Looking at India’s growth rate, its economy over the past three decades seems to be lower than that of China. However, since India does not plan to be an exporting country like China, and has not been affected much by external fluctuations, its growth has remained more stable over the years. For instance, while the US-China trade war has caused many problems in countries globally that depend heavily on exports and have highly-open economies, India has hardly been affected and still maintains its steady growth rate.
In 2020, in context of the sudden occurrence of the Covid-19 pandemic, countries across the globe are having to adjust their production structure to better suit their situation and avoid reliance on China as their unique manufacturing base. India is Vietnam’s 7th biggest trade partner in Asia, and in turn Vietnam is only one of the few markets capable of maintaining excessive exports to India. In 2019, the bilateral trade deals between the two countries reached USD 11.3 bn, in which Vietnamese exports to India were at USD 6.6 bn, a 2.1% year-on-year increase, while Indian exports to Vietnam were at USD 4.7 bn, up by 8.1%. The year 2020 could possibly be a milestone for the two countries to reach a bilateral trade goal of USD 15 bn. This will be a good opportunity for exporters of both the countries.
In fact, the potential for exports in some areas in the Vietnam-India trade agreement have not yet been fully exploited. Take the textile sector for example, where the total scale of India's textile industry is expected to reach about USD 140 bn, with USD 100 bn for the domestic market and the other USD 40 bn in exports. This will offer many opportunities for Vietnamese textile products to make their way to this market in the future.

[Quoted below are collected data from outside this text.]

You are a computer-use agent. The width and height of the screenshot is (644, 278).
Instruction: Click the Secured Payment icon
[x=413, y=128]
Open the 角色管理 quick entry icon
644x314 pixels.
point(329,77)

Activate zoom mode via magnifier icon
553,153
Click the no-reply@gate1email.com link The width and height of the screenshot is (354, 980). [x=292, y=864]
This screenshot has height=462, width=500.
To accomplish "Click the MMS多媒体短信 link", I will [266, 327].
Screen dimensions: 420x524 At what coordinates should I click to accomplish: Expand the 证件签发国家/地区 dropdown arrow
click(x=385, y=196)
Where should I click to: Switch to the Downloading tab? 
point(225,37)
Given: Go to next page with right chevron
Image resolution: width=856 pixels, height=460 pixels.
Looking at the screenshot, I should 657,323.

In 2019, India imported about USD 7.6 bn worth of textile goods and bast fiber materials, but imports from Vietnam were just at USD 450 mn, making up about 6% of the value of textile imports in India. In the other direction, Vietnam imported Indian textile products, raw materials and cotton worth USD 450 mn, making up a very small portion of the total import value of about USD 30 bn in this sector. This indicates that the market potential for textile items is still great in the bilateral trade between Vietnam and India.
New working strategy
The Indian market is very different from other markets as is the working style of businesses. One of the biggest problems Vietnamese exporters face is protectionism in India, since India is the most protectionist country in Asia, with quite high tariffs and non-tariff barriers. India began to cut down on tariffs in 1991 when the country began its economic reforms. In 1991-1992 tariffs were at 150% but went down to 35% in 2001-2002. India is still one of the countries in the world with the highest tariffs. Its most-favored nation (MFN) tariff averages 34.44%. In its report in 2019, WTO listed India among the countries that had the most protectionist measures, noting altogether 101 such measures, while Argentina had 182 and Russia applied 172 measures.

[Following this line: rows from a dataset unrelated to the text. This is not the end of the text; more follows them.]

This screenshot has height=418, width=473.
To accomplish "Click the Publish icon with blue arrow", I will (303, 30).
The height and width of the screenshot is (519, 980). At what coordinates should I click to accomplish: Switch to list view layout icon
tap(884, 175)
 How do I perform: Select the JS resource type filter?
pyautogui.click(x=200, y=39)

India also applies the most stringent anti-dumping measures. Over the past few years, many Vietnamese businesses with exports to India have been at risk of being sued for dumping, causing Vietnamese exporters to remain very cautious when deciding to make their way into this market. Most recently, in early January 2020, the Ministry of Commerce and Industry in India announced that it would investigate dumping of artificial staple fibers with their origin from China, Indonesia and Vietnam, posing a major hindrance to Vietnamese exporters of bast fibers to the Indian market.
According to WTO and the International Trade Centre of Vietnam Chamber of Commerce and Industry, India has for many years maintained a consistent policy for encouragement to promote domestic production, and may take measures to ban imports or limit products from other countries. Vietnam's farm produce items like cashews and elastic fibers could be affected. That is why, the trade agreements that have been signed by the two countries have not been executed due to barriers in the import policy.
Most notably, in 2014, the Indian Government initiated the idea of 'Make in India' in an effort to turn India into the world's new manufacturing factory. Since then, India has become increasingly protectionist.